Auteur contemporain de renom, Yasmina Khadra a consacré une partie de son œuvre  au rapport complexe entre l’Orient et l’Occident. Avec « Les hirondelles de Kaboul » (Afghanistan), « L’attentat » (Israël) et « Les sirènes de Bagdad » (Irak), l’auteur algérien expose sans parti pris l’histoire contemporaine Orient/Occident. De l’origine même des incompréhensions idéologiques aux conséquences dramatiques de cette relation conflictuelle, Yasmina Khadra évite astucieusement le piège du manichéisme. Plutôt que de catégoriser les “bons” et les “mauvais”, l’auteur mise sur l’humanisme. Les trois œuvres se lisent indépendamment. À mon avis, « Les sirènes de Bagdad », troisième de la trilogie est celui qui exprime le mieux l’origine de cette différence de mentalités.

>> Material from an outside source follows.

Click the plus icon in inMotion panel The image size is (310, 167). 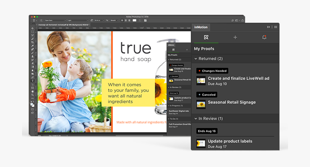pyautogui.click(x=235, y=37)
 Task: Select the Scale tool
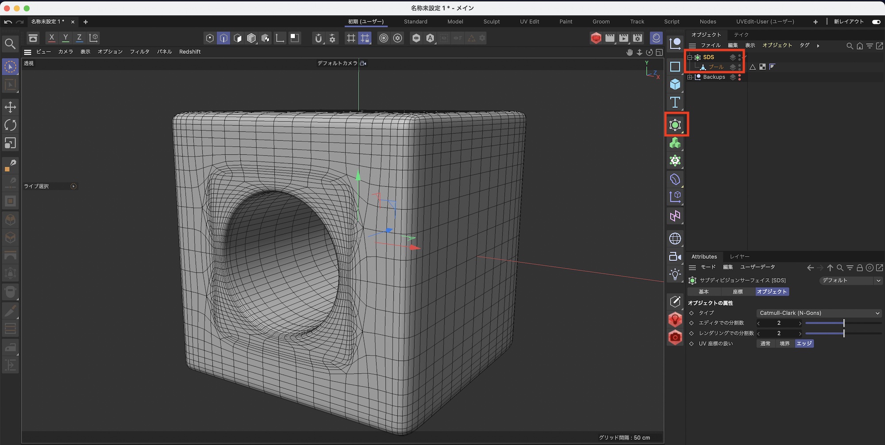pos(10,143)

Comment fabrique-t-on un kamikaze?

Dans l’Irak envahi par les américains, il n’y a pas qu’à Bagdad qu’on subit les conséquences de l’occupation. À Kafr Karam, petit village aux confins du désert irakien, un jeune bédouin voit sa vie basculer, lors d’une brutale perquisition de l’armée américaine. Il a du mal à comprendre que pour eux rien ne semble sacré. La nudité du père est insolemment exposée aux yeux de toute sa famille. Pour cette famille de bédouins pacifiques, c’est le comble de l’humiliation. La scène est d’une insoutenable violence. “Seul le sang pourra laver ce qui a été souillé..” Le jeune bédouin rejoint un groupe d’extrémistes, assoiffé de vengeance et convaincu de la nécessité de la violence. Va-t-il trouver l’apaisement en choisissant la révolte? Rien n’est moins sûr. Le chemin d’apprenti terroriste est parsemé d’amères désillusions…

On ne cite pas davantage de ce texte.